À Washington, le restaurant italien La Collina a lancé un “Pasta Club” avec, pour 85 dollars mensuels, deux livraisons de pâtes avec la sauce maison de la cheffe Katarina Petonito. Ils sont environ 60 foyers à s’être laissés séduire jusqu’à présent. “La pandémie a clairement amené les restaurants à changer et à trouver de nouvelles façons d’entrer en relation avec les clients”, explique Danya Degen, directrice des opérations du Eastern Point Collective, groupe dont fait partie La Collina.
“Vous voulez que vos clients fidèles continuent à penser à vous mais aussi générer des revenus supplémentaires et avoir un chiffre d’affaires assuré”, décrypte David Henkes, du cabinet de conseil en restauration Technomic. Les chaînes se mettent aussi à l’abonnement : Pret A Manger sert, pour 19,99 dollars par mois, jusqu’à 5 cafés par jour, une offre lancée en septembre après un essai réussi au Royaume-Uni depuis 2020.
En janvier, l’enseigne de fast-food Taco Bell a sorti le “Taco Lover’s Pass”, qui permet de commander un taco par jour sur une période de 30 jours, moyennant 10 dollars. Le groupe présente l’initiative comme limitée dans le temps, sans pour autant fixer d’échéance, et la considère visiblement comme une expérience grandeur nature. “Notre but avec ce test est d’observer comment nos clients prennent cette offre qui est rentabilisée (pour le consommateur) en quelques visites seulement”, indique à l’AFP Zipporah Allen, responsable numérique chez Taco Bell.
Supprimer le risque
“Ce que vous espérez, c’est avoir un contact avec le client”, selon David Henkes. “Et quand il vient pour son taco, son café, le but, c’est d’étoffer la commande. Un sandwich, une pâtisserie, un autre café pour son ami…” Hors restauration rapide, la plupart des établissements qui ont lancé des abonnements s’appuient surtout sur les livraisons à domicile, pandémie oblige, mais ils ne comptent pas s’arrêter là.
L’Eastern Point Collective a ainsi créé pour son bar The Wells une “Gin Society” qui comprend, outre l’envoi à domicile des ingrédients pour un cocktail chaque mois, la priorité pour réserver dans l’établissement et l’accès exclusif à de nouvelles boissons et nouveaux plats une fois sur place. À Boston, les propriétaires de Shanti prévoient l’introduction en mars d’un nouvel abonnement qui porterait sur un certain nombre de repas au restaurant et non plus chez soi.

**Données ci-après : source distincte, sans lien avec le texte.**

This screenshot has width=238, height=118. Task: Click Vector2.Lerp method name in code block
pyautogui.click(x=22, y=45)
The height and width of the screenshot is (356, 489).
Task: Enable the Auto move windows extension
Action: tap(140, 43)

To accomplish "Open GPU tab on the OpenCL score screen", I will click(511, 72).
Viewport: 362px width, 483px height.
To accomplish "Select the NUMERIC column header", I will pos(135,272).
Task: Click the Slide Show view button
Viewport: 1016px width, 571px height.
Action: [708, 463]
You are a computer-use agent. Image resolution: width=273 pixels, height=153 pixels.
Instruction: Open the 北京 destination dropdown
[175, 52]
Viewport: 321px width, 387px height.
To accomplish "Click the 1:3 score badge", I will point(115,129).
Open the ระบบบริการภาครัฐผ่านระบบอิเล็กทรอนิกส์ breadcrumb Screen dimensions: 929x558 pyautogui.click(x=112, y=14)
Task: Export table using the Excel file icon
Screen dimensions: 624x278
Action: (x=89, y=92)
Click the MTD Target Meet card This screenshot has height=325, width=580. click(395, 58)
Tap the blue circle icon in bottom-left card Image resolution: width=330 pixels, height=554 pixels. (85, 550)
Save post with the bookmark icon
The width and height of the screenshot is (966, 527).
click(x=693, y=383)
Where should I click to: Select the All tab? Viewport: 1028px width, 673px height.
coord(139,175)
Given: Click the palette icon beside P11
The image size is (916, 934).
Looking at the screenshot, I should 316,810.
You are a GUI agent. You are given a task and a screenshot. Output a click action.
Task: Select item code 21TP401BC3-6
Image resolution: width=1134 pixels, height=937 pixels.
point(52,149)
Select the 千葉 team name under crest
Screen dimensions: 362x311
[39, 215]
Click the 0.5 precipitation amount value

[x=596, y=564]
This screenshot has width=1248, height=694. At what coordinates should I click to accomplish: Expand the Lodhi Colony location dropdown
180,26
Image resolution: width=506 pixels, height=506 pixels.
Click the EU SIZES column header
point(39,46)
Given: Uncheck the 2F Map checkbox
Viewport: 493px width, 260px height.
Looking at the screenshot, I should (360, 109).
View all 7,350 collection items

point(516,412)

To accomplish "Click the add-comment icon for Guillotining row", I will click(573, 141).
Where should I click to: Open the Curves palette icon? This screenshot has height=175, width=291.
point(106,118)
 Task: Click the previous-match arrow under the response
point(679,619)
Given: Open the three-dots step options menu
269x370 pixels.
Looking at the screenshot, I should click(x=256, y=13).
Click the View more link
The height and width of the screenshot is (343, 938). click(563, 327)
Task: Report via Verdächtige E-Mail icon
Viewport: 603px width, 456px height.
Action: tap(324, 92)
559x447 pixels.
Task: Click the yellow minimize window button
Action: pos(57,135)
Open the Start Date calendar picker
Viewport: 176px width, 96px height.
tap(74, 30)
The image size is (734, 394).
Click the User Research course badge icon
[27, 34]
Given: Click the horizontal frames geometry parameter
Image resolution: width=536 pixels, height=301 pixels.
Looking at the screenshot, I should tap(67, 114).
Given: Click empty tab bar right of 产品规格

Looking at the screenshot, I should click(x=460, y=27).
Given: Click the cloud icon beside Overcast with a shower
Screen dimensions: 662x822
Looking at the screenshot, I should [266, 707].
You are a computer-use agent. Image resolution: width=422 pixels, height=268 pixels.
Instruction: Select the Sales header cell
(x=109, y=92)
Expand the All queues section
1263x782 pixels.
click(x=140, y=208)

“Je ne sais pas ce qui va marcher ou non”, reconnaît Jebin Tuladhar, mais l’heure est à l’innovation. Plusieurs plateformes sont déjà sur les rangs pour accompagner les restaurants dans l’aventure, notamment Table22, qui collabore avec Shanti et La Collina. À New York, quelques entrepreneurs ont monté le Summerlong Supper Club qui a mis sur pied, avec succès, un premier programme par abonnement début 2021, avec seize restaurants partenaires. Plus de mille personnes y ont souscrit, et environ mille de plus à Washington, pour une opération similaire.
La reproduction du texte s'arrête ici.